-- Records supplied follows --
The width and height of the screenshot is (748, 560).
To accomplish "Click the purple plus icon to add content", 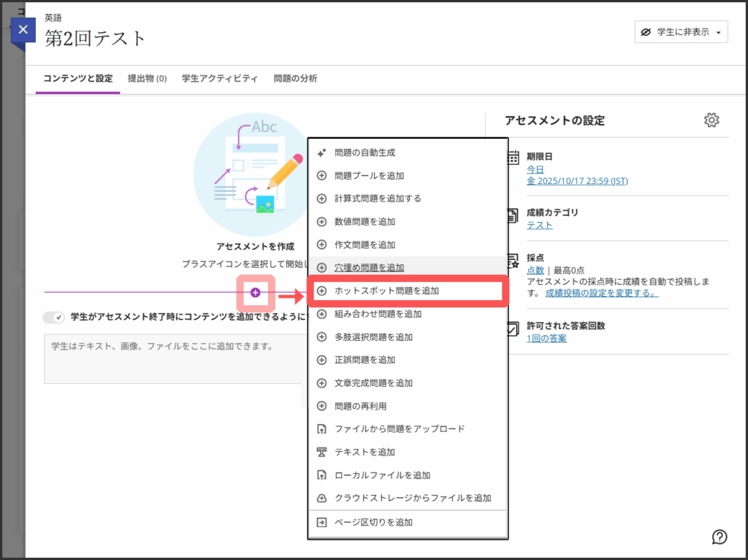I will 255,293.
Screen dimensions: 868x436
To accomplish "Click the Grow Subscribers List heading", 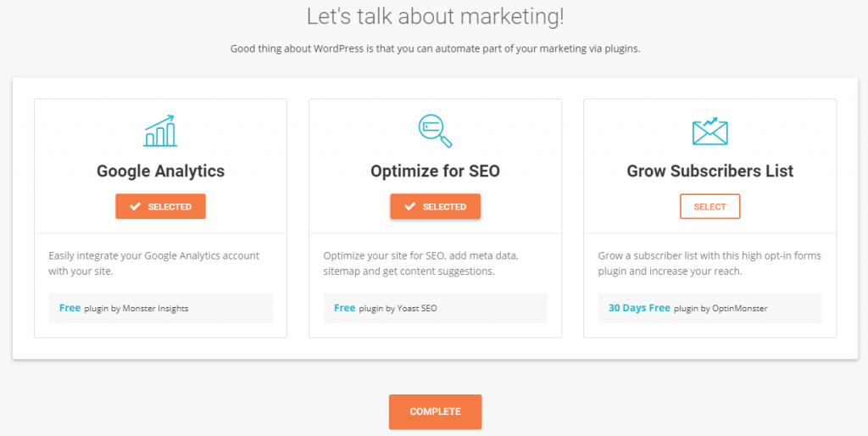I will [709, 171].
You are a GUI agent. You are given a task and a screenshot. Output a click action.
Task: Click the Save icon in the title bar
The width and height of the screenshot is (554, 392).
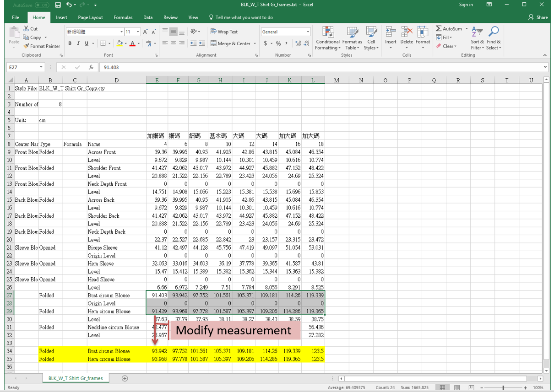tap(58, 5)
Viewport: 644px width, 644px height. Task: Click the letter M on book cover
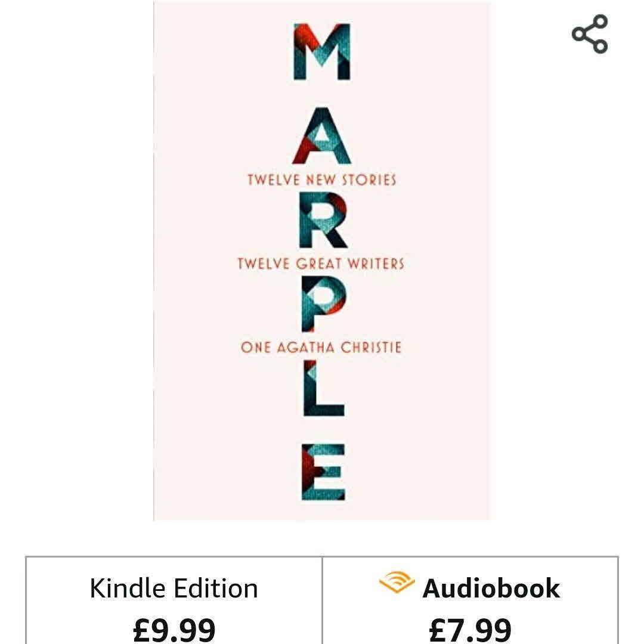point(322,52)
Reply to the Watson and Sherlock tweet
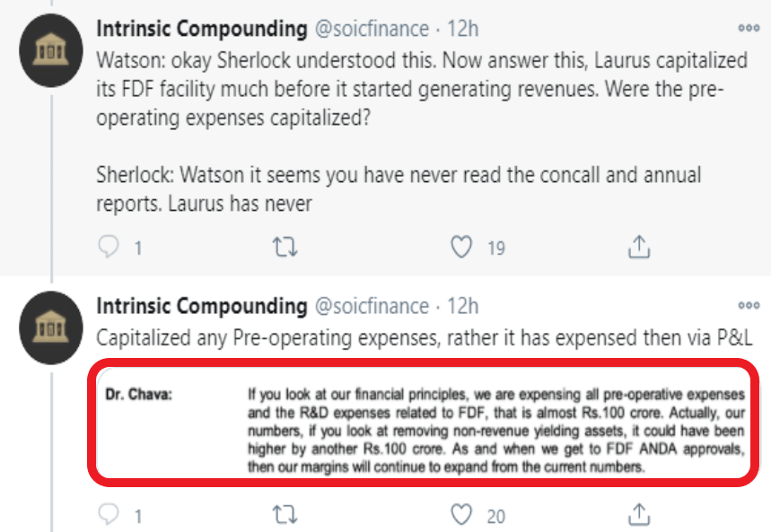 (110, 246)
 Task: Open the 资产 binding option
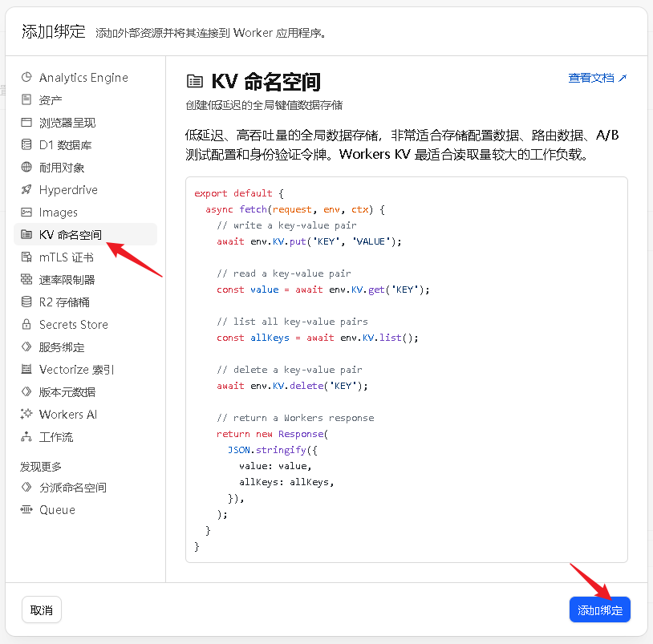pos(51,100)
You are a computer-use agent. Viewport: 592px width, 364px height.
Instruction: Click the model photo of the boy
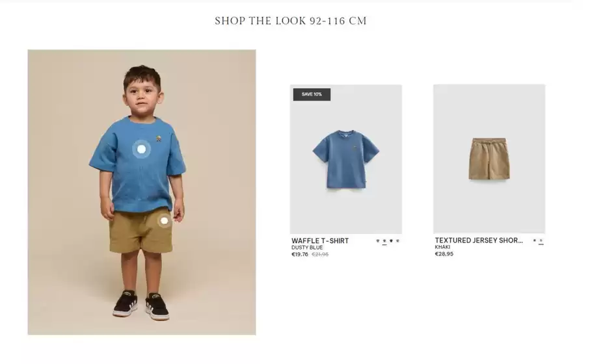click(142, 192)
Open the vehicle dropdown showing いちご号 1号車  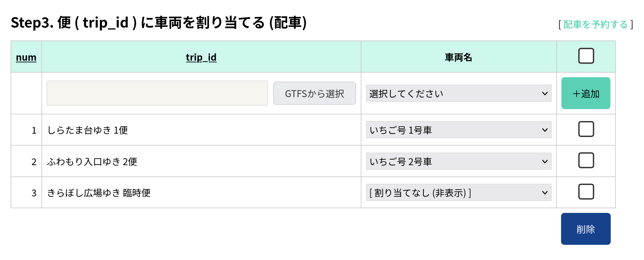[x=458, y=130]
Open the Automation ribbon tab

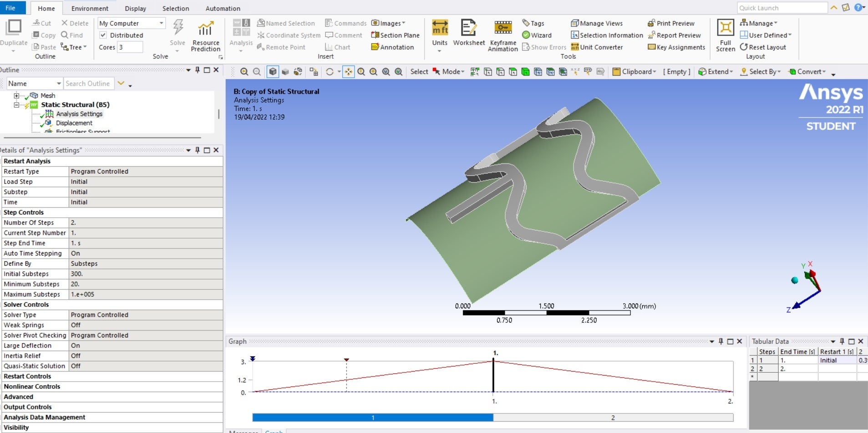click(223, 8)
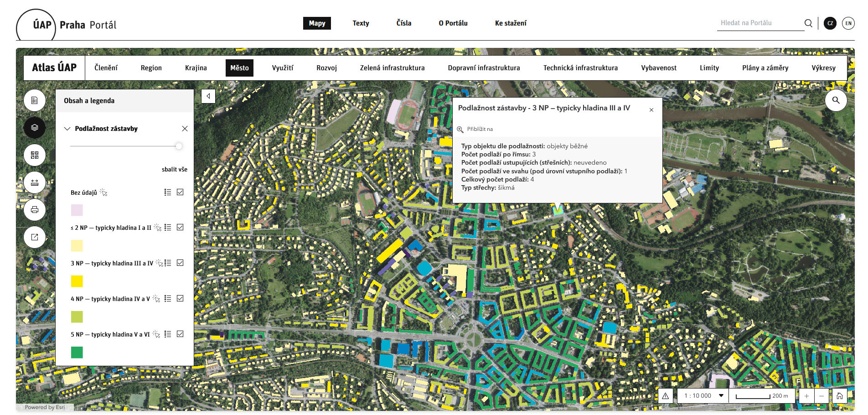Open the layers panel icon in sidebar
Image resolution: width=868 pixels, height=415 pixels.
[x=35, y=128]
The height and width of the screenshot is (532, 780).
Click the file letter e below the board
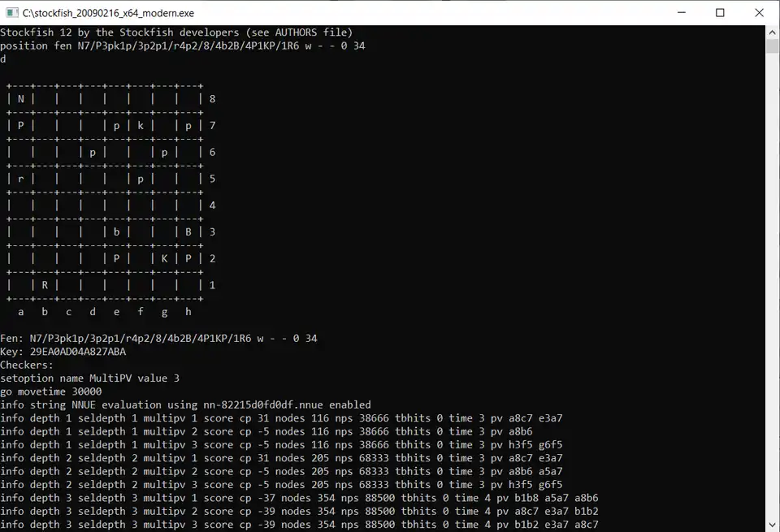[x=116, y=311]
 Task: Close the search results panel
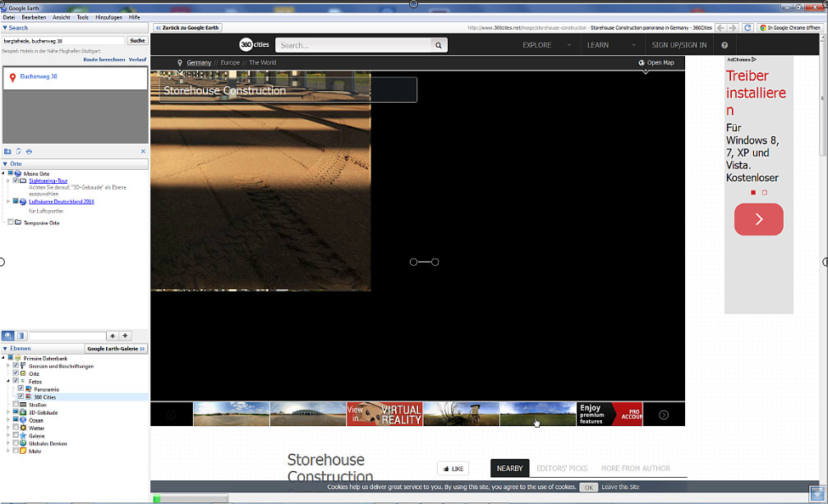point(143,151)
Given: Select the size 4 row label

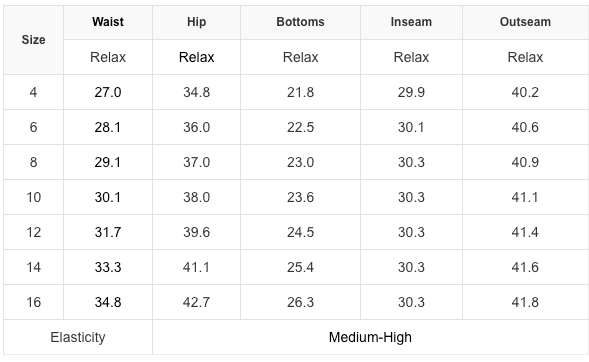Looking at the screenshot, I should 33,92.
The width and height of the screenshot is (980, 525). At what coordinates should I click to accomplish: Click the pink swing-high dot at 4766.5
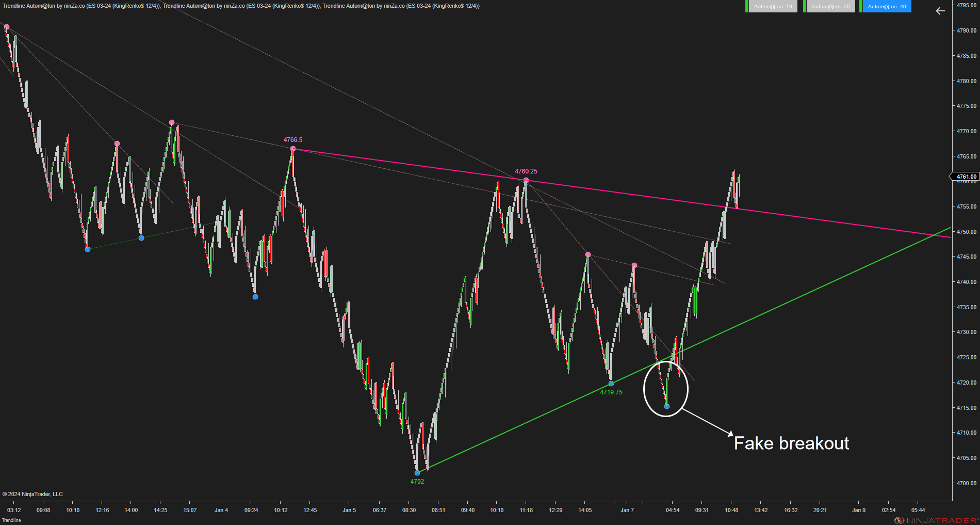[293, 149]
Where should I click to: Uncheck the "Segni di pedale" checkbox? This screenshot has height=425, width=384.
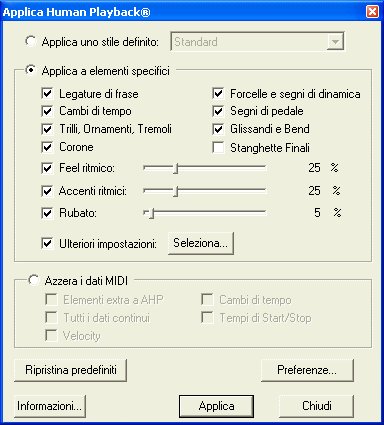(218, 111)
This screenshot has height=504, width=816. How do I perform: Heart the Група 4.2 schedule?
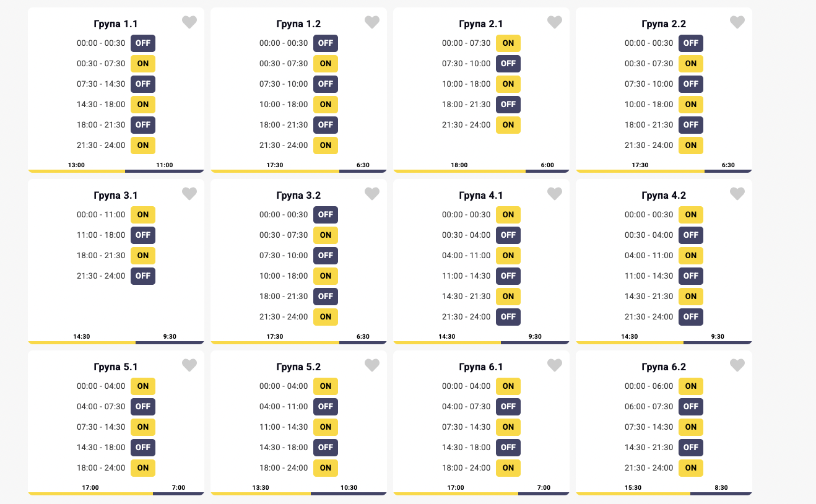[x=737, y=194]
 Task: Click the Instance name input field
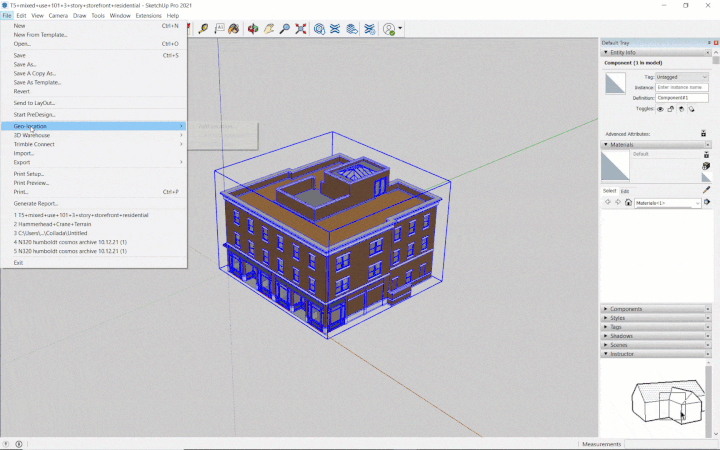coord(682,87)

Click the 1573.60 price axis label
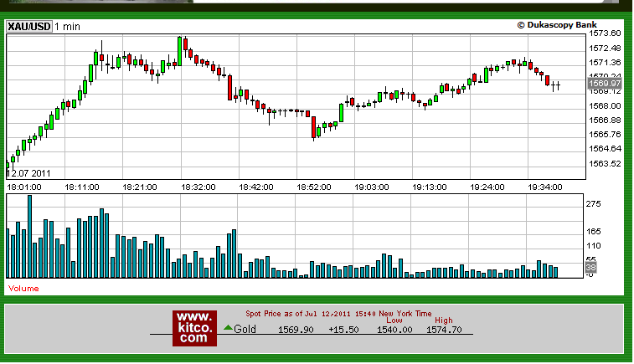pos(604,33)
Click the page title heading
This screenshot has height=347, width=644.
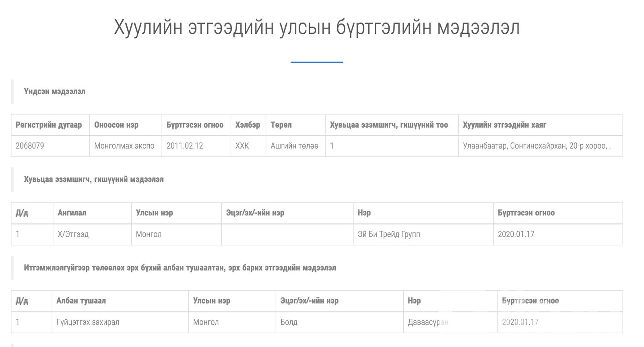(317, 27)
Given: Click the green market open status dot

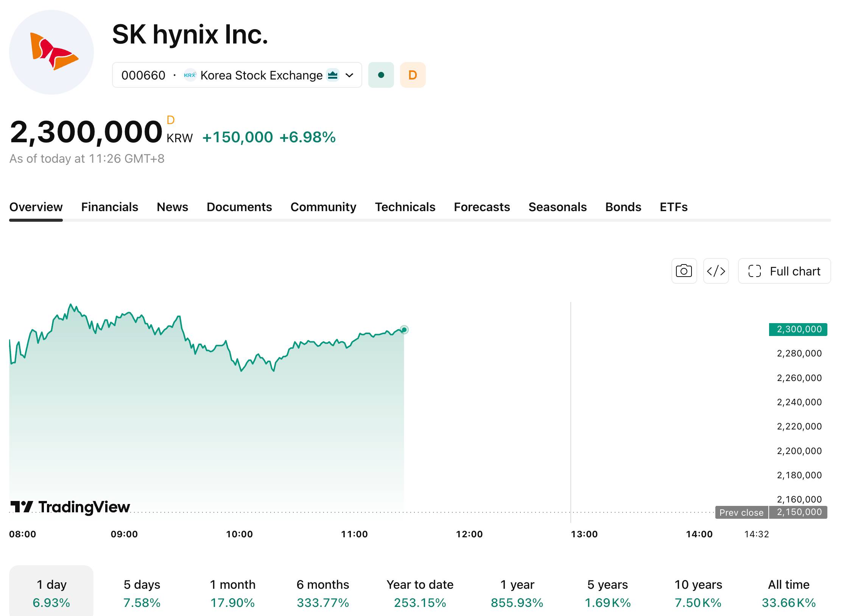Looking at the screenshot, I should [381, 75].
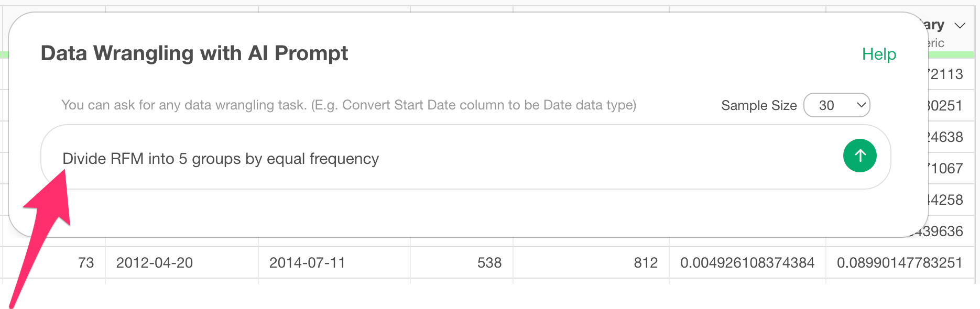Click the data wrangling hint text
980x309 pixels.
(x=349, y=105)
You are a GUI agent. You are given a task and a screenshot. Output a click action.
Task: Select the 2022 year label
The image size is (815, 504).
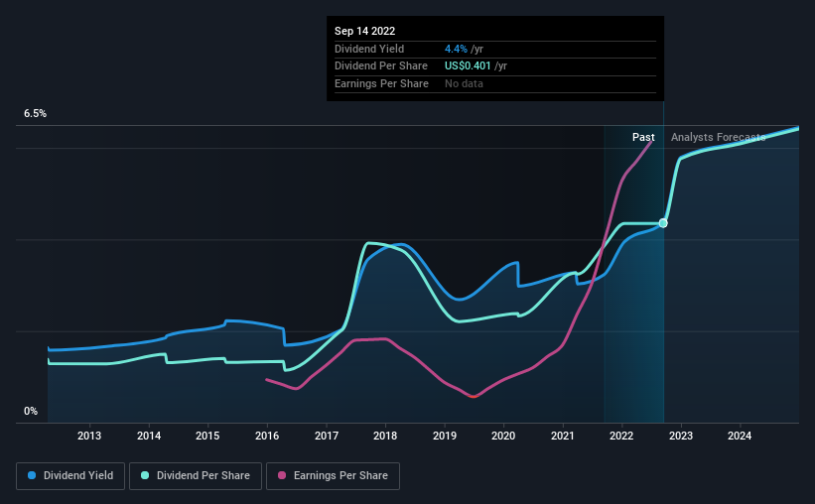click(x=621, y=437)
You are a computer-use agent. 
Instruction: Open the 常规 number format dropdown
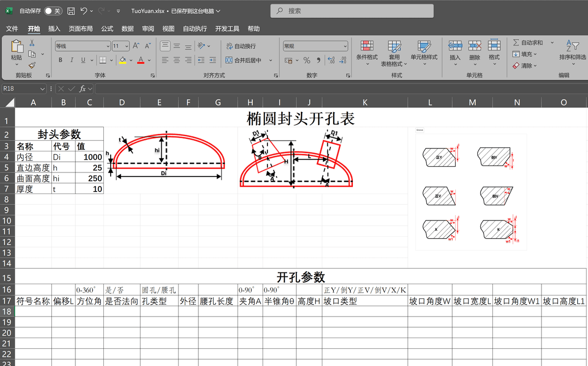tap(344, 45)
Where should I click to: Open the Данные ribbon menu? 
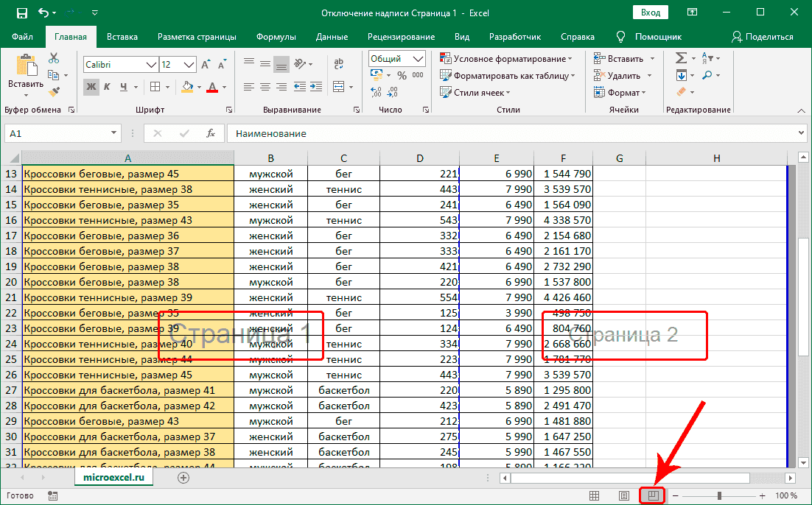(x=332, y=36)
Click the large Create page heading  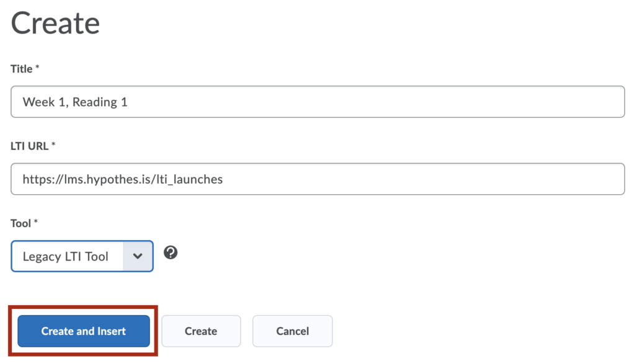(x=55, y=23)
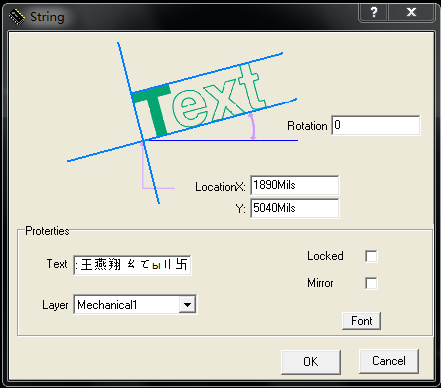The image size is (441, 388).
Task: Click the String dialog chip icon in title bar
Action: point(17,17)
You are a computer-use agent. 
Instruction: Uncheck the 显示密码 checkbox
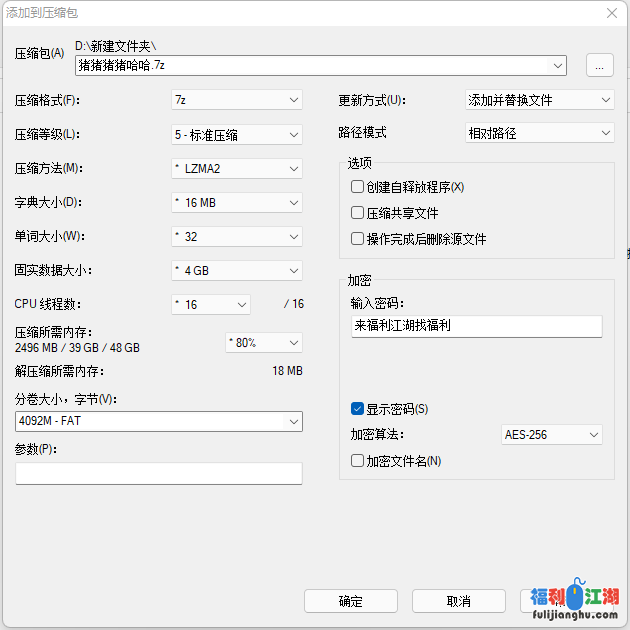point(357,409)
-- Records supplied concluded --
# Task objective
Output should consist of the lines above from the one with "Task: Close the search results panel" down to the one with "Click the page title heading", exact and without pictures.

# Finished task
 Task: Close the search results panel
point(143,151)
Given: Select the size 4 row label

Looking at the screenshot, I should 33,92.
The width and height of the screenshot is (980, 525). At what coordinates should I click to accomplish: Click the pink swing-high dot at 4766.5
[293, 149]
Where should I click to: Uncheck the "Segni di pedale" checkbox? This screenshot has height=425, width=384.
(218, 111)
This screenshot has height=504, width=816. How do I perform: Heart the Група 4.2 schedule?
[x=737, y=194]
 Task: Click the Instance name input field
coord(682,87)

Click the 1573.60 price axis label
pos(604,33)
Click the page title heading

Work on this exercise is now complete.